With regard to biodiversity metrics in UA CBC research, most of the reviewed studies offer only a coarse overview of species identification, especially for parasitic Hymenoptera, which are often only identified to superfamily. Though genus- and species-level identification are time-intensive and require skilled labor, species- or genus-level data is necessary to better investigate species-effects on CBC. This is particularly important because many of the parasitic Hymenoptera in the reviewed studies are aggregated as “beneficial,” but many are hyperparasitoids, or are potentially parasitoids of other natural enemy predators [33,44,45]. More research is needed on UA pests because insect pests are the least measured taxa across studies, and most studies do not assess relationships between insect pests and crop damage and yield. Only two reviewed studies focused on intra-urban local and landscape herbivorous pest effects [34,35].

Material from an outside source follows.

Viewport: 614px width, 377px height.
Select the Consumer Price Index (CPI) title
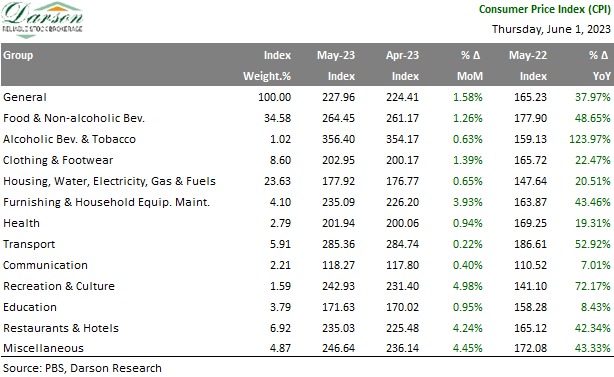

Additional challenges exist in UA landscape studies, notably the availability of fine-scale landscape data. Urban ecologists have been limited in their access to geographical data at a scale smaller than 30 m. Many studies use the US National Landscape Cover Database, which includes a measure of the impervious surface, but the scale is inappropriate for complex urban environments particularly, when considering effects on arthropods that respond to habitat heterogeneity at much smaller spatial scales [46]. Ground-proofing landscape composition can necessitate consistent access to a private property which can be challenging. Alternative methodologies have been proposed such as aerial drones with high-resolution cameras, but limits to drone flight plans in residential areas or excluded flight space make flights difficult. We also found a strong bias towards UA studies in North America and Europe. It is unclear as to whether this bias is a relic of the database search itself or there is a distinct lack of literature available.

5. Conclusions

The mixed results presented in the literature reviewed, and their varied measurements and foci, suggests that accessing knowledge about urban CBC in UA as a layperson can be challenging. Urban extension services can use this aggregated information to bridge divides between research and practitioners, and to influence on-farm practices for increased CBC and agricultural sustainability. Improving UA sustainability through CBC practices will also require better support, bolstering, and expansion of UA extension services as most agricultural extension is biased to rural systems. Throughout this work, we have identified several management practices that can guide urban farmers, extension agents, urban planners, and policymakers. While urban farmers cannot necessarily control for landscape features in urban areas, they can implement practices that affect local-scale vegetation complexity such as increasing plant species richness, floral provisioning, incorporation of more perennials, and increased ground cover heterogeneity. Maintaining biodiversity at multiple scales of the agroecosystem through urban farm management supports principles of agroecology and can build sustainability and increase ecosystem function over time.